» GOAL OF THE EXERCISE
Nothing in the entries may be altered; copy them all exactly.

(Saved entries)
+-------+

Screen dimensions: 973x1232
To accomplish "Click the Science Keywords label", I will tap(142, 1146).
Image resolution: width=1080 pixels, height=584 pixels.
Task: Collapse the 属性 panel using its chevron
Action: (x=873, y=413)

+-------+

» EXPECTED OUTPUT
Screen dimensions: 973x1232
To accomplish "Click the Science Keywords label", I will tap(142, 1146).
Image resolution: width=1080 pixels, height=584 pixels.
Task: Collapse the 属性 panel using its chevron
Action: (x=873, y=413)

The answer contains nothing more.